Authors: Rong-Terng Juang

Abstract:

Autonomous vehicles offer the possibility of significant benefits to social welfare. However, fully automated cars might not be going to happen in the near further. To speed the adoption of the self-driving technologies, many governments worldwide are passing laws requiring data recorders for the testing of autonomous vehicles. Currently, the self-driving vehicle, (e.g., shuttle bus) has to be monitored from a remote control center. When an autonomous vehicle encounters an unexpected driving environment, such as road construction or an obstruction, it should request assistance from a remote operator. Nevertheless, large amounts of data, including images, radar and lidar data, etc., have to be transmitted from the vehicle to the remote center.

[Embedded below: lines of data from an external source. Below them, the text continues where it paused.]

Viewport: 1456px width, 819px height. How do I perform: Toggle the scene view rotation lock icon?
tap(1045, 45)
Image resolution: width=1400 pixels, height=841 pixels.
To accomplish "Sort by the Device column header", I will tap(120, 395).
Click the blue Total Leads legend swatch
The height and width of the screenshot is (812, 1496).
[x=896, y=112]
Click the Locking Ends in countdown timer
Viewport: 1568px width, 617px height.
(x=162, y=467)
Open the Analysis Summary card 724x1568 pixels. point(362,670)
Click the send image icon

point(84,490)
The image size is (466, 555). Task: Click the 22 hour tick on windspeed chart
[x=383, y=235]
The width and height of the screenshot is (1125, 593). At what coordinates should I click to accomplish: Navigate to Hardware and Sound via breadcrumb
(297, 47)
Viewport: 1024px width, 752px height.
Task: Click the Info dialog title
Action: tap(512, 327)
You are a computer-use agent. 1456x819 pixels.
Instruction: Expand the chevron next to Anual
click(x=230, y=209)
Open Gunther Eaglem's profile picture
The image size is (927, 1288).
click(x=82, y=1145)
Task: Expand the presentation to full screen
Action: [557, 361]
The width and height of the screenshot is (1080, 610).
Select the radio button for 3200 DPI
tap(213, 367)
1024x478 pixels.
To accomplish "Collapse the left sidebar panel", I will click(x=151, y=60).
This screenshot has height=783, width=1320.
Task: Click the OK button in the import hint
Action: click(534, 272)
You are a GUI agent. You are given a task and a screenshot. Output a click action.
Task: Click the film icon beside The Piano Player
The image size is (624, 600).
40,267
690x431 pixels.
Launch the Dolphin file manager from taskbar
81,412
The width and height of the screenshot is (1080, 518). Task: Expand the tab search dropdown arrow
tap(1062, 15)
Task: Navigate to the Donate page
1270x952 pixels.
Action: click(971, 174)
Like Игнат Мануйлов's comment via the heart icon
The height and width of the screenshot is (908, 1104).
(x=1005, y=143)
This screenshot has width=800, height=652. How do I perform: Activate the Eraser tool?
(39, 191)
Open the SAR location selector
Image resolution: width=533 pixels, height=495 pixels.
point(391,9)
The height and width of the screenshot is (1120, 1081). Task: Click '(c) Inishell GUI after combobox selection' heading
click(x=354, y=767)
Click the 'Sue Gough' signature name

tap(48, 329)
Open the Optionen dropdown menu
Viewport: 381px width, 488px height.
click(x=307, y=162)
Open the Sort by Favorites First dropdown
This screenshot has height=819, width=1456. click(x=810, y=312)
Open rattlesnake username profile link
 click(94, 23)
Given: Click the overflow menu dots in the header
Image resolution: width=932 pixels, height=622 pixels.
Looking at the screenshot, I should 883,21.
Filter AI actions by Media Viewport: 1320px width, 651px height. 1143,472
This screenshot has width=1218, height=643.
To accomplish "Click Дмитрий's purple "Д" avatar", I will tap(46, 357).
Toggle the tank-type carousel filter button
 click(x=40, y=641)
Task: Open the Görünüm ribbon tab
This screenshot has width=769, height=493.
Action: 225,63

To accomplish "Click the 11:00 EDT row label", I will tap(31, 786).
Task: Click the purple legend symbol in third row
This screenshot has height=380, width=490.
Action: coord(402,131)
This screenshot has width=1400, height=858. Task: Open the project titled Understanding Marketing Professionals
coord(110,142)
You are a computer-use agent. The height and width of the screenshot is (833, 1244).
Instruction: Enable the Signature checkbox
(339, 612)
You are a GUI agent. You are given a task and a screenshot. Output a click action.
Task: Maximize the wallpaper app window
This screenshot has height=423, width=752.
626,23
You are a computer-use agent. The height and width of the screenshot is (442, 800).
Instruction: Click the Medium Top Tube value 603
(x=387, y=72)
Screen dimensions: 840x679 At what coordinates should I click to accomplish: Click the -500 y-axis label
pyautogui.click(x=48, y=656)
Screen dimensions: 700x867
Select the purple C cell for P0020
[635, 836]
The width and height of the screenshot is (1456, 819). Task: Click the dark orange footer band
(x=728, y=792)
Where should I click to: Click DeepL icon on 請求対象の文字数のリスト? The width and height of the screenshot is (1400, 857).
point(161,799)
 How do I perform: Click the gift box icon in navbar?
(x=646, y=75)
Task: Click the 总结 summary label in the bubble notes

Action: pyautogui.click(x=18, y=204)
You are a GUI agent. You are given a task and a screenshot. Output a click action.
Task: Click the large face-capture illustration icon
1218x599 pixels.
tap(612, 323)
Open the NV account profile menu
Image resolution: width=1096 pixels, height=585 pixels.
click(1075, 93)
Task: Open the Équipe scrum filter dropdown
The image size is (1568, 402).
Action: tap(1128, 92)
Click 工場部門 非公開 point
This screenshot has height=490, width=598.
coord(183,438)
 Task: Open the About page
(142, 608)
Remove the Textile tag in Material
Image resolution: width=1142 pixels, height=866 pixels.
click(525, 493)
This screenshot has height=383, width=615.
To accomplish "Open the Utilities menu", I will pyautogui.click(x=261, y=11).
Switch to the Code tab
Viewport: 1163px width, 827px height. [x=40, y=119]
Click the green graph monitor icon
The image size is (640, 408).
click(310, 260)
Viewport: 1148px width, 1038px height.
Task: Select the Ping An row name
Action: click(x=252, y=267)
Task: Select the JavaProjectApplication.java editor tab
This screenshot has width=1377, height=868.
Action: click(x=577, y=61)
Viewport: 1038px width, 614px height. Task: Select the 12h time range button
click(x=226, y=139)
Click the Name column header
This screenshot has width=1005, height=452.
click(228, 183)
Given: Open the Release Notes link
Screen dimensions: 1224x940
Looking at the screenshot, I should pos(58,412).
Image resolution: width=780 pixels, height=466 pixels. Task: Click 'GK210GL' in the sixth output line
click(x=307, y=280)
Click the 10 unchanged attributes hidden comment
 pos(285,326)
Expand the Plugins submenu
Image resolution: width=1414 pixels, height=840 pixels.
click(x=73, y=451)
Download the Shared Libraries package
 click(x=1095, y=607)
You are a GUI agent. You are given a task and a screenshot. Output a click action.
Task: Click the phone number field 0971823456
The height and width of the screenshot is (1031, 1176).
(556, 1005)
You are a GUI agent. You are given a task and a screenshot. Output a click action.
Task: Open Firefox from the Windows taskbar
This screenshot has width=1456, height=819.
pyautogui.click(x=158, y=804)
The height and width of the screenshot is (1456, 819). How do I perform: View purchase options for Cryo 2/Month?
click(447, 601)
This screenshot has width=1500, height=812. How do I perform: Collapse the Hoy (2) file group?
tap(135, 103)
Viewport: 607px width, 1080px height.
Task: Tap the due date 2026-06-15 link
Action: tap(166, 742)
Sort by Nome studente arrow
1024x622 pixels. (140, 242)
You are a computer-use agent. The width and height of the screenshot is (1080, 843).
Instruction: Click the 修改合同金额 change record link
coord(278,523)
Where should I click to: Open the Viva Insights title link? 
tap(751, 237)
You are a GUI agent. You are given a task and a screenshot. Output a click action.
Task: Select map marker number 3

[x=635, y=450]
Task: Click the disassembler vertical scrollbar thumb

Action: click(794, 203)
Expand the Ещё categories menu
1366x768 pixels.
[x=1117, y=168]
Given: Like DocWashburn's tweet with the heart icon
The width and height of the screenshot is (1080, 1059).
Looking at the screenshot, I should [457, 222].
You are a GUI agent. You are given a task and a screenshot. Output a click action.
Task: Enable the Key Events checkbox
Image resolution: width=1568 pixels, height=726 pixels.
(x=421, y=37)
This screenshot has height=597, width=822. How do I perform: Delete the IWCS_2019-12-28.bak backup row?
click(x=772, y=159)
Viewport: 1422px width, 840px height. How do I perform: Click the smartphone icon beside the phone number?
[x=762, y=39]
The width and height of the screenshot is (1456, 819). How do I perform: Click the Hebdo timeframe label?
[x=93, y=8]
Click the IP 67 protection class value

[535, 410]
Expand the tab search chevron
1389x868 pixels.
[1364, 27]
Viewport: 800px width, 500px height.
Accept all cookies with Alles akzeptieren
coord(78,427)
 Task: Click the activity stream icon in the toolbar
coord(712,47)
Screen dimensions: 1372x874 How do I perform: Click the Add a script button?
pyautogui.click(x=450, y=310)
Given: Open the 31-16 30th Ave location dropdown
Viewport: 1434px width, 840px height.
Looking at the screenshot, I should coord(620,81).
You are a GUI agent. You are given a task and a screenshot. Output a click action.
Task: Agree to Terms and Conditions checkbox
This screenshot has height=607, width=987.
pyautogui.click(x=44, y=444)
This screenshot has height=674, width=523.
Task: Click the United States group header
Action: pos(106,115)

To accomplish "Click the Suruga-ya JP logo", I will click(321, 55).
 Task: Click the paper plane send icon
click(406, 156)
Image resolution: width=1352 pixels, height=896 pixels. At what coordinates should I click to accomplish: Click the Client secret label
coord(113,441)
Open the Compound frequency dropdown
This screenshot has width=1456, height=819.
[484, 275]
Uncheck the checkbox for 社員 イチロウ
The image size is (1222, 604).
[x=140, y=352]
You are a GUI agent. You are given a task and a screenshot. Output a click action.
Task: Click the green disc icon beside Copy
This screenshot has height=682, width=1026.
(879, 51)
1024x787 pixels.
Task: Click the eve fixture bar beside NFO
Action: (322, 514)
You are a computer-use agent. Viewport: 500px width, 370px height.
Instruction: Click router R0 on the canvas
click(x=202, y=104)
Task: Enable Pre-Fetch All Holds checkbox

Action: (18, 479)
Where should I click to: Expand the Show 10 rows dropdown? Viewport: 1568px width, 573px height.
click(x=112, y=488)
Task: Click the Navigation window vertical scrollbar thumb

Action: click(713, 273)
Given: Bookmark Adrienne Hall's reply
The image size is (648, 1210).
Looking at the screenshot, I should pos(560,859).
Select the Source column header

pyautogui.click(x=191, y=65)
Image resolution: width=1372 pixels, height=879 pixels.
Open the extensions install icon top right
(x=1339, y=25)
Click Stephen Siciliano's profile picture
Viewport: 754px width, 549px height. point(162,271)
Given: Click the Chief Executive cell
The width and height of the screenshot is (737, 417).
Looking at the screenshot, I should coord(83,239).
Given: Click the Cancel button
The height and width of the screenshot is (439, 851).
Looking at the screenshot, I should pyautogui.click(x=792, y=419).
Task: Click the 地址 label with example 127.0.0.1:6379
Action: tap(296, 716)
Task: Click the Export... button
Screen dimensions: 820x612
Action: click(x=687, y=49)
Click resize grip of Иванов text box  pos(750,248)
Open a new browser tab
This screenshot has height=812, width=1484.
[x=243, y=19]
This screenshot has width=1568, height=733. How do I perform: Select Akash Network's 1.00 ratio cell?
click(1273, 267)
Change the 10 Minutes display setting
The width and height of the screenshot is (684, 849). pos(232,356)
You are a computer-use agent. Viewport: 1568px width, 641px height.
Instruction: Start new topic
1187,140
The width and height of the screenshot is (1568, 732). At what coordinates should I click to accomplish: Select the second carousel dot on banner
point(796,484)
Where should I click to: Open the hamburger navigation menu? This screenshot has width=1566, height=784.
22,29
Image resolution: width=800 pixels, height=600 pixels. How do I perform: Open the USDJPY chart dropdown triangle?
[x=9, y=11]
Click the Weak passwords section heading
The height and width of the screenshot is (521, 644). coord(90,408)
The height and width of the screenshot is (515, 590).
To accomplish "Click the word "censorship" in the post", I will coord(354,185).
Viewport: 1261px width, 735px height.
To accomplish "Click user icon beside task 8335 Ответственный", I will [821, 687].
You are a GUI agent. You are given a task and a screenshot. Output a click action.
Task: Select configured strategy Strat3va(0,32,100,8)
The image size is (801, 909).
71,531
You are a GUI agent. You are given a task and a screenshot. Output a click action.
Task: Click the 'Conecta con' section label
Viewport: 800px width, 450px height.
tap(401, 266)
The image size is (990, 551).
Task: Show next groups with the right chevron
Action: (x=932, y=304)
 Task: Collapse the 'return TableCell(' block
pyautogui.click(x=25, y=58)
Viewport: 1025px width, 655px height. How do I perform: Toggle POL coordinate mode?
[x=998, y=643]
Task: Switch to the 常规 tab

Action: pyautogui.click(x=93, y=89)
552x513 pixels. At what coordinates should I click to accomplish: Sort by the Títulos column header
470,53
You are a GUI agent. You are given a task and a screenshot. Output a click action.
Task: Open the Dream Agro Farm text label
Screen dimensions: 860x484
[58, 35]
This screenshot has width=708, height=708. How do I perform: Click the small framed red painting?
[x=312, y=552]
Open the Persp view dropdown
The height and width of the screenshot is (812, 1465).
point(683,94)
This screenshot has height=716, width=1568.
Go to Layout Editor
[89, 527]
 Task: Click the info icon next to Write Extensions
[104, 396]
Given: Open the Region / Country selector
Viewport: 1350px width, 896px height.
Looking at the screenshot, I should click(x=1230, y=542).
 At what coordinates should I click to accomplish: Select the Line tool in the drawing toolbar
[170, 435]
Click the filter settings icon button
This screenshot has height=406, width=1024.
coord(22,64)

Therefore, this paper proposes a data compression method of in-vehicle networks for remote monitoring of autonomous vehicles. Firstly, the time-series data are rearranged into a multi-dimensional signal space. Upon the arrival, for controller area networks (CAN), the new data are mapped onto a time-data two-dimensional space associated with the specific CAN identity. Secondly, the data are sampled based on differential sampling. Finally, the whole set of data are encoded using existing algorithms such as Huffman, arithmetic and codebook encoding methods. To evaluate system performance, the proposed method was deployed on an in-house built autonomous vehicle. The testing results show that the amount of data can be reduced as much as 1/7 compared to the raw data.

Keywords: Autonomous vehicle, data recording, remote monitoring, controller area network.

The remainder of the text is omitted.